# Problem to work on:
Transcribe the data exactly, stopping after the "Share [button] (640, 693)" line.

=======

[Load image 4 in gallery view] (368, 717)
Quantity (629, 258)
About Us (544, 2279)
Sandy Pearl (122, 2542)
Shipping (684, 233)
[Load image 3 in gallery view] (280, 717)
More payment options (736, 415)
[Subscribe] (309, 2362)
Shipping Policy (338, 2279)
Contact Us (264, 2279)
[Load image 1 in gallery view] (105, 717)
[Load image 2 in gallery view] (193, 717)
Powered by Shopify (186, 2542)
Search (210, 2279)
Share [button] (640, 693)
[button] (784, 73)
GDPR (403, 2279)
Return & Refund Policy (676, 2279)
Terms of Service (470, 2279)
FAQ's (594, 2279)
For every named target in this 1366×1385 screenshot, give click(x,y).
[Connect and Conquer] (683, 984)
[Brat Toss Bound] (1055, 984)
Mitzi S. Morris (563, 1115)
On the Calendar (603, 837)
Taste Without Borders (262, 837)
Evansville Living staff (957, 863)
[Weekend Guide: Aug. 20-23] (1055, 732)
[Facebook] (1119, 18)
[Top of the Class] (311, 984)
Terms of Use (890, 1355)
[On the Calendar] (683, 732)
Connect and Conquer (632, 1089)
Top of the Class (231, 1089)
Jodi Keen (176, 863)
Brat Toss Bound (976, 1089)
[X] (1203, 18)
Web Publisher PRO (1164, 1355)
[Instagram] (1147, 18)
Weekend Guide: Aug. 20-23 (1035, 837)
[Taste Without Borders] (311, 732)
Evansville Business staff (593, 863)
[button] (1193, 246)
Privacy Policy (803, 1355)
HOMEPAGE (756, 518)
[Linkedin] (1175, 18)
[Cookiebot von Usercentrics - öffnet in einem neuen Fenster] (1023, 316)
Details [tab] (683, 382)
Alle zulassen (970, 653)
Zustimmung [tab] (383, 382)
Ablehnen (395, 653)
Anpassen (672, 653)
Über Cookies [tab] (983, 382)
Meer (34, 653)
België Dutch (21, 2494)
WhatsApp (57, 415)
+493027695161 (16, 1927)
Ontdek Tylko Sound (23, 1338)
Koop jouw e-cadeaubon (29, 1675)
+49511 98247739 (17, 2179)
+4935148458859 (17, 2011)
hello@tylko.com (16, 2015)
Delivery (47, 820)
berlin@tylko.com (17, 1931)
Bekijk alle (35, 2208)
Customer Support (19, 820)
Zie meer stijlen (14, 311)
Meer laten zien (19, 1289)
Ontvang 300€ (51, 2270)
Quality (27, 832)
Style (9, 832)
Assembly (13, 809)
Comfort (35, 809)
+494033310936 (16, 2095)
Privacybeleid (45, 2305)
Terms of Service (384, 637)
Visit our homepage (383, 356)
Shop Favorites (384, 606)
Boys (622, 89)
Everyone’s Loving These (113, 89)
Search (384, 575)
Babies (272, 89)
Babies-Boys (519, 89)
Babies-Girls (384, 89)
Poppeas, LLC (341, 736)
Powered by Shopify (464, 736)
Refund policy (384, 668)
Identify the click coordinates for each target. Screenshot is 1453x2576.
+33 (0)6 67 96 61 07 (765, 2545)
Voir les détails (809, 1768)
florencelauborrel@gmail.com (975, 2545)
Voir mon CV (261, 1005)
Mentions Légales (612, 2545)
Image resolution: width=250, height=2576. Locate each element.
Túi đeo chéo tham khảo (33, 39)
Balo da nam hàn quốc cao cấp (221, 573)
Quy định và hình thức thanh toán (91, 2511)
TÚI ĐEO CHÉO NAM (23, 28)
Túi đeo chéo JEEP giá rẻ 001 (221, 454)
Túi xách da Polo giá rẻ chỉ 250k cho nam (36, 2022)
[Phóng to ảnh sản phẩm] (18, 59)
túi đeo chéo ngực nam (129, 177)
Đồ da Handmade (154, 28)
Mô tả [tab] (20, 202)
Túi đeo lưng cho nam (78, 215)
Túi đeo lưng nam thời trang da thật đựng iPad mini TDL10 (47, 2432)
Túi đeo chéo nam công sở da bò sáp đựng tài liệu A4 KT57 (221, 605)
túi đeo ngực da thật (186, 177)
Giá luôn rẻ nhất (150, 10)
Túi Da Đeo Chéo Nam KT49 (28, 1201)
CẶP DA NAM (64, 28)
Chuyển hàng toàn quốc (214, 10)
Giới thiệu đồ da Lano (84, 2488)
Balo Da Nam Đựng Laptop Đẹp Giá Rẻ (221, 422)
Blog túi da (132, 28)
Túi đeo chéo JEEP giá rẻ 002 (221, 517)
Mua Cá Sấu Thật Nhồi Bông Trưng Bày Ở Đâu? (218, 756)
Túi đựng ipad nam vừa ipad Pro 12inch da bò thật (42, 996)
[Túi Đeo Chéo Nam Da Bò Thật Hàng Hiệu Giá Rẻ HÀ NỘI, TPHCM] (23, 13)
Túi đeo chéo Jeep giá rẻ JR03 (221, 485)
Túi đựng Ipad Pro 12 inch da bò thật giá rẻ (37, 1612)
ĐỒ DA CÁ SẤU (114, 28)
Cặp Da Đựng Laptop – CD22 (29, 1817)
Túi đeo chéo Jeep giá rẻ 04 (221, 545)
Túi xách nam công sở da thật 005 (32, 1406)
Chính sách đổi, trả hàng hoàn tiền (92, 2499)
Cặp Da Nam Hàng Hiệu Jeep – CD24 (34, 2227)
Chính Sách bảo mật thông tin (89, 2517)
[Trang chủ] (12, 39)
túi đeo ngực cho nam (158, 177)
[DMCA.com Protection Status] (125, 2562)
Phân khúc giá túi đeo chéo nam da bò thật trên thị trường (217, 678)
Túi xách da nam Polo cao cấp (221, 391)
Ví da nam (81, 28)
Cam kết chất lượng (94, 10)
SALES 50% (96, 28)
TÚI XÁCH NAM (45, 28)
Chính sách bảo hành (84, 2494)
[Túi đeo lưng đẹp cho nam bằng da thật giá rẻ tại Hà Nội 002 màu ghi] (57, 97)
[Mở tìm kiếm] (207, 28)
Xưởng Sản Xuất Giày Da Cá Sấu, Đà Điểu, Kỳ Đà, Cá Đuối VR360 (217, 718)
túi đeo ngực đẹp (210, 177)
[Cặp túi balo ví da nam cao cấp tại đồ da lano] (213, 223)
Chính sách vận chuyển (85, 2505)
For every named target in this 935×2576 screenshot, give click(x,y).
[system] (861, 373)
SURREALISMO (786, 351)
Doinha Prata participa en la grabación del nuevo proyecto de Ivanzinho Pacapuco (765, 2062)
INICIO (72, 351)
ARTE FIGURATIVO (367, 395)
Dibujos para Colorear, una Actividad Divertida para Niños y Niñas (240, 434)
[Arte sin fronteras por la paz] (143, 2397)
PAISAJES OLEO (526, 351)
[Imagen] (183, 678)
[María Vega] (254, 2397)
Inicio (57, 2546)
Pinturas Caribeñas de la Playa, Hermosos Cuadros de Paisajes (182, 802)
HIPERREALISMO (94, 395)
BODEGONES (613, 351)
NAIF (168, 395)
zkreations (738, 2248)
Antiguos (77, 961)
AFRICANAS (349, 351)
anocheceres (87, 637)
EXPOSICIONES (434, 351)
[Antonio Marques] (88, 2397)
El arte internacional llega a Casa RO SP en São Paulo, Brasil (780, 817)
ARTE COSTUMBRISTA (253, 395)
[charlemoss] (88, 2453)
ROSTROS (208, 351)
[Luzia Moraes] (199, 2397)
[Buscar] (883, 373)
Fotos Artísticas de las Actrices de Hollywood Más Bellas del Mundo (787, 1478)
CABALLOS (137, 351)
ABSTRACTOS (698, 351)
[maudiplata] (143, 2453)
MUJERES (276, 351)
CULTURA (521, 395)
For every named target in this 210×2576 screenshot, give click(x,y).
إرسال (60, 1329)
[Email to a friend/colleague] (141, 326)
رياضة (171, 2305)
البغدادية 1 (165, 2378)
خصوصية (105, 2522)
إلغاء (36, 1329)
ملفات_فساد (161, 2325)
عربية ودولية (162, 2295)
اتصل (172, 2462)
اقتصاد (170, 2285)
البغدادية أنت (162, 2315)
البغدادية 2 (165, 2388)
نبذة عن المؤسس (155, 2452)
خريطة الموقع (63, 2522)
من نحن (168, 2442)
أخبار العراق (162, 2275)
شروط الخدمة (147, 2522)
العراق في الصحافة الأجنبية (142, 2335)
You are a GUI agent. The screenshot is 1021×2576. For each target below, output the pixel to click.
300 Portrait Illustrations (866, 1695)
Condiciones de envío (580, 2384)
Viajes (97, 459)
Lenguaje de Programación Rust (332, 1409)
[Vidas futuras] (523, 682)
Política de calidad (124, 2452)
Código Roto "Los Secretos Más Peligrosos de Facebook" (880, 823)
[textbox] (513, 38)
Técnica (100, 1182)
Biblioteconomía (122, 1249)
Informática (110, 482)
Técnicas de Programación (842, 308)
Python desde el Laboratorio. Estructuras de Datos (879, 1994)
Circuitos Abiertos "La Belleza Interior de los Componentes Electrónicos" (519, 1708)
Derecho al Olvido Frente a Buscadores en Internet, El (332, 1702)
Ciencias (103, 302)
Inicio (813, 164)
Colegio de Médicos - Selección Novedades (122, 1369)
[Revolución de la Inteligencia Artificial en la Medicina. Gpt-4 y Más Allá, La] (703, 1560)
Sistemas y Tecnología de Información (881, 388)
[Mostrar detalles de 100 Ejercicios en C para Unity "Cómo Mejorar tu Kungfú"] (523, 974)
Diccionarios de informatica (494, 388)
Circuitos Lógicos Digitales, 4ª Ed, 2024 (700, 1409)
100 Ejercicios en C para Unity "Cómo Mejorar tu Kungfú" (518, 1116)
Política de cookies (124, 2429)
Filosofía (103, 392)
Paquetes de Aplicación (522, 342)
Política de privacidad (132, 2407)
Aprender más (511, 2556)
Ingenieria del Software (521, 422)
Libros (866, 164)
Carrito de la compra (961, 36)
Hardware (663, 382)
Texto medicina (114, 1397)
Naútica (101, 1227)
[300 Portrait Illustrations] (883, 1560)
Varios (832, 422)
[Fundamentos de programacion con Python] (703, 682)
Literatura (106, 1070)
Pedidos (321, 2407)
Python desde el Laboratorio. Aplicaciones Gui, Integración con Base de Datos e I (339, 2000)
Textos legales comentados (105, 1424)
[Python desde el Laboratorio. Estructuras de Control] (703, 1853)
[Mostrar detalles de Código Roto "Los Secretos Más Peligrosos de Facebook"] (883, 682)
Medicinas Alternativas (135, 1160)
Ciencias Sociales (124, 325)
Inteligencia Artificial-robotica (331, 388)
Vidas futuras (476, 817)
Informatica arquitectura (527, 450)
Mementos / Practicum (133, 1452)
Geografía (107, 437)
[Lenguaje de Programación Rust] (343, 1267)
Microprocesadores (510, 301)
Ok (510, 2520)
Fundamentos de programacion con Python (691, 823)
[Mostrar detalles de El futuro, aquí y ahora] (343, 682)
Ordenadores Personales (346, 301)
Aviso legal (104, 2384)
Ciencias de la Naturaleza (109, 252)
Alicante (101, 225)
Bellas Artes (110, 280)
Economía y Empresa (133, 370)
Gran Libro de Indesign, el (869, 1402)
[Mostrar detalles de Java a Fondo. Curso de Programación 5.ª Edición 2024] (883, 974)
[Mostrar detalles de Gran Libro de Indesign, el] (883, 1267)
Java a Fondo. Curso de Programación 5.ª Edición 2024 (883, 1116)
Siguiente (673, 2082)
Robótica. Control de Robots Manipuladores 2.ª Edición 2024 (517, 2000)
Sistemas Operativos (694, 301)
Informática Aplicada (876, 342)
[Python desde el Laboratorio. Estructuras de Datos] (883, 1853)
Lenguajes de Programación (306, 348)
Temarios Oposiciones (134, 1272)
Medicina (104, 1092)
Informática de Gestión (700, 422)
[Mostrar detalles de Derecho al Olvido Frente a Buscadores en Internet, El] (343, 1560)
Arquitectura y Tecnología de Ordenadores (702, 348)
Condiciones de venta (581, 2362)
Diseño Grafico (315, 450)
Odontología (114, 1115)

=======

# Exercise output:
[Load image 4 in gallery view] (368, 717)
Quantity (629, 258)
About Us (544, 2279)
Sandy Pearl (122, 2542)
Shipping (684, 233)
[Load image 3 in gallery view] (280, 717)
More payment options (736, 415)
[Subscribe] (309, 2362)
Shipping Policy (338, 2279)
Contact Us (264, 2279)
[Load image 1 in gallery view] (105, 717)
[Load image 2 in gallery view] (193, 717)
Powered by Shopify (186, 2542)
Search (210, 2279)
Share [button] (640, 693)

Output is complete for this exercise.